### RECORDS

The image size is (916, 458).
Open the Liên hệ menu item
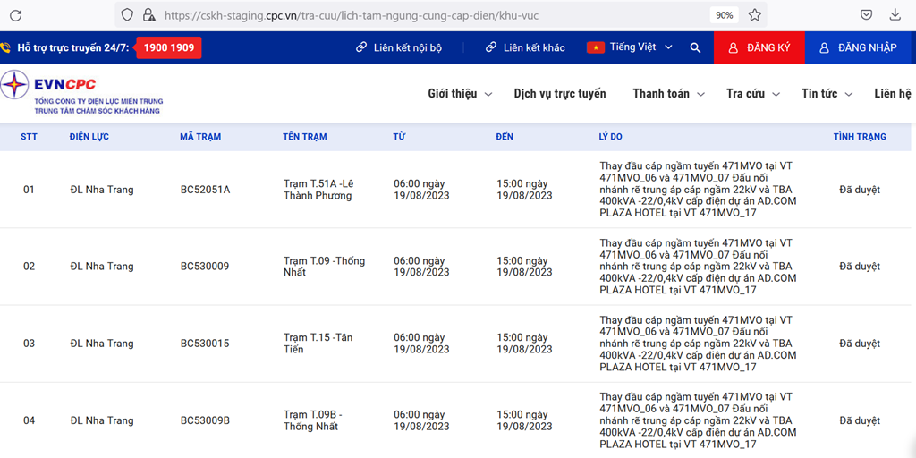pyautogui.click(x=892, y=94)
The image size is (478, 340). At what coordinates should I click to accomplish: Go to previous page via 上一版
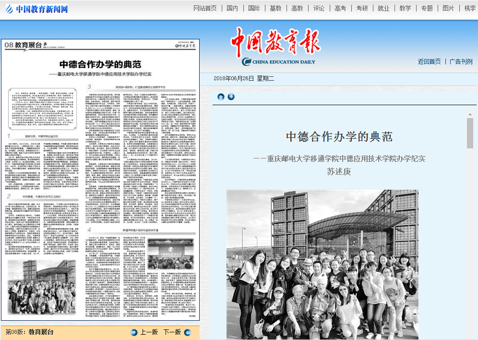pyautogui.click(x=149, y=332)
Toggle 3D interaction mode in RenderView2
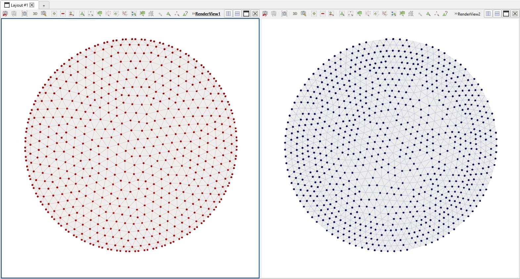This screenshot has height=279, width=520. [295, 14]
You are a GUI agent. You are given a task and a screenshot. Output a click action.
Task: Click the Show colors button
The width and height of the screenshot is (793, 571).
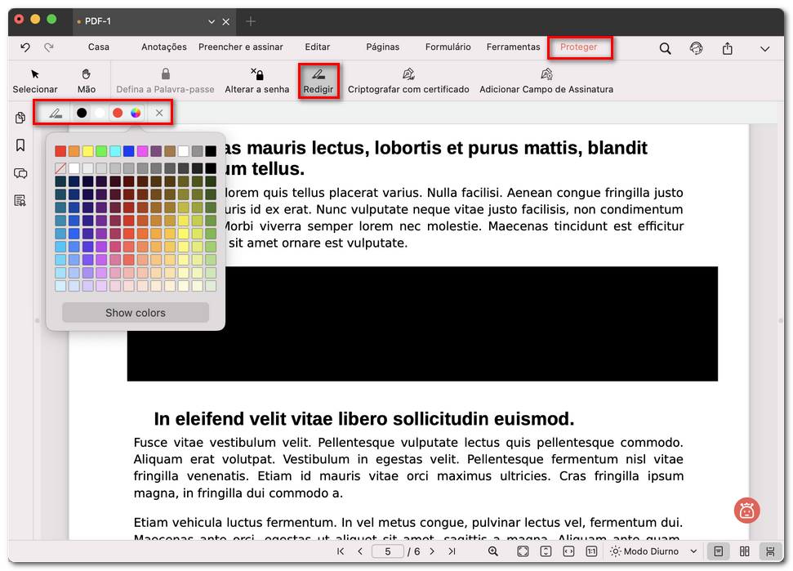[135, 312]
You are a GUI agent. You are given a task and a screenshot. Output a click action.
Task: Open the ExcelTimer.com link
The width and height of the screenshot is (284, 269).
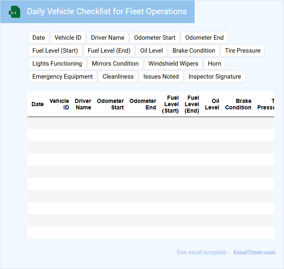(x=254, y=252)
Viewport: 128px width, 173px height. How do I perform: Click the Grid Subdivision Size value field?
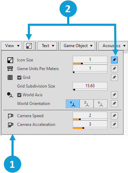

######

• WHAT IS EXPECTED
In the copy, include no pictures; everything else in the material should be written out exactly.

• ANSWER FOR THIS EXERCISE
The image size is (916, 458).
Open the Liên hệ menu item
pyautogui.click(x=892, y=94)
The image size is (478, 340). At what coordinates should I click to accomplish: Go to previous page via 上一版
pyautogui.click(x=149, y=332)
Toggle 3D interaction mode in RenderView2
This screenshot has height=279, width=520. [295, 14]
You are a GUI agent. You are given a task and a screenshot. Output a click action.
Task: Click the Show colors button
The width and height of the screenshot is (793, 571).
[135, 312]
You are a GUI agent. You are given a task and a screenshot. Output a click action.
Task: Open the ExcelTimer.com link
The width and height of the screenshot is (284, 269).
(x=254, y=252)
Viewport: 128px width, 173px height. How do I perform: Click the Grid Subdivision Size value field?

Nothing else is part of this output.